Collections
BioLang provides two core collection types: Lists (ordered sequences) and Records (named field collections). Both support functional operations via pipes and are used throughout bioinformatics workflows.
Lists
Lists are ordered, indexable sequences of values.
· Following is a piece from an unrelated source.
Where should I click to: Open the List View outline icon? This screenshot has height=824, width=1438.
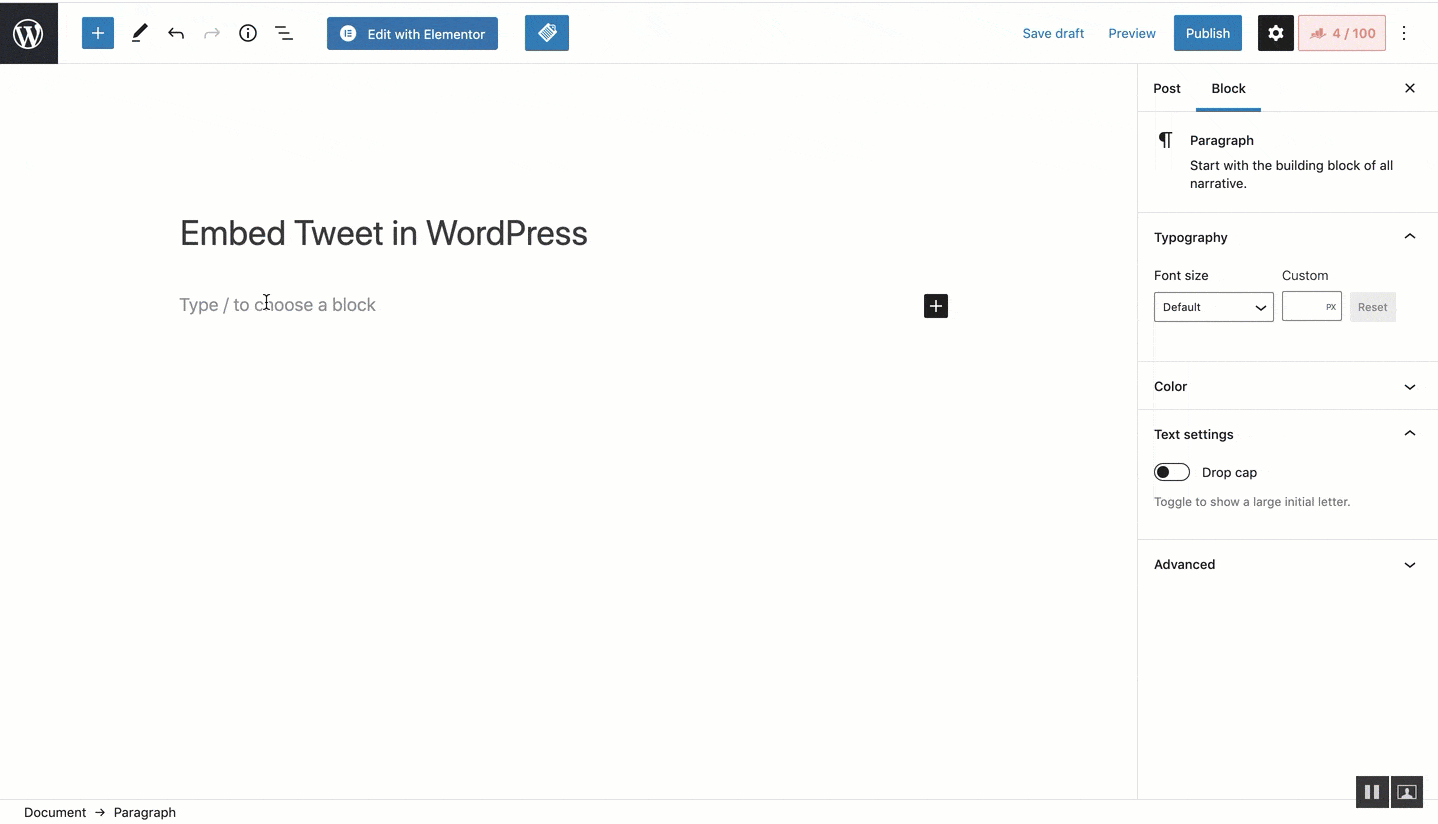pos(284,33)
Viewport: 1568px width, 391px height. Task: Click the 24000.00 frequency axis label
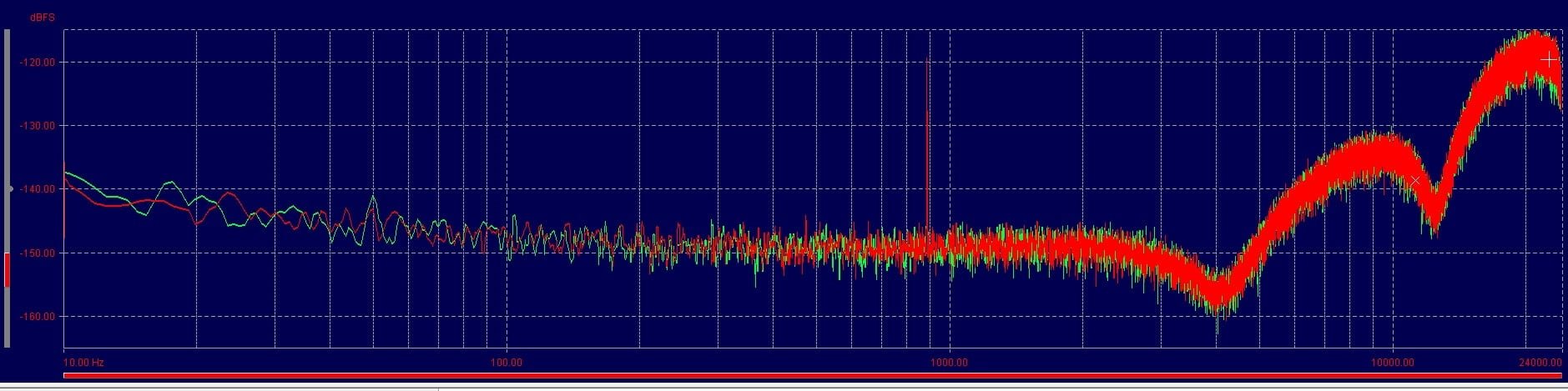(1540, 363)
Create them with bracket syntax:
# Create lists
let numbers = [1, 2, 3, 4, 5]
let genes = ["BRCA1", "TP53", "EGFR", "KRAS"]
let mixed = [42, "hello", true, dna"ATCG"]
let empty = []
# Nested lists
let matrix = [
[1, 2, 3],
[4, 5, 6],
[7, 8, 9]
]
Indexing
let items = ["a", "b", "c", "d", "e"]
# Zero-based indexing
let first = items[0] # "a"
let third = items[2] # "c"
# Length
let n = len(items) # 5
println(f"List has {n} elements")
push and pop
let a = [1, 2, 3]
# push returns a new list with the element appended
let b = push(a, 4)
println(b) # [1, 2, 3, 4]
# pop returns a new list with the last element removed
let c = pop(a)
println(c) # [1, 2]
# Original list is unchanged
println(a) # [1, 2, 3]
List Operations
let a = [1, 2, 3]
let b = [4, 5, 6]
# Concatenation with ++ operator
let combined = a ++ b
println(combined) # [1, 2, 3, 4, 5, 6]
# Or use concat()
let also_combined = concat(a, b)
println(also_combined) # [1, 2, 3, 4, 5, 6]
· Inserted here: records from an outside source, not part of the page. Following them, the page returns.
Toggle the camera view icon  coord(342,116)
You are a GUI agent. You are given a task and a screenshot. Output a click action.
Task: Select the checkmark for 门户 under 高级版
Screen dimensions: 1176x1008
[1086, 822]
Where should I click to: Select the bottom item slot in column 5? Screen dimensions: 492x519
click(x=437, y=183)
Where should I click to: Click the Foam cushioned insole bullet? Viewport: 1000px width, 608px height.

# Reverse, sort, unique, flatten
let reversed = reverse(a)
println(reversed) # [3, 2, 1]
let sorted = sort([3, 1, 2])
println(sorted) # [1, 2, 3]
let deduped = unique([1, 2, 2, 3, 3])
println(deduped) # [1, 2, 3]
let flat = flatten([[1, 2], [3, 4]])
println(flat) # [1, 2, 3, 4]
Functional Operations on Lists
let scores = [85, 92, 78, 95, 88]
# map -- transform each element
let doubled = scores |> map(|s| s * 2)
println(doubled) # [170, 184, 156, 190, 176]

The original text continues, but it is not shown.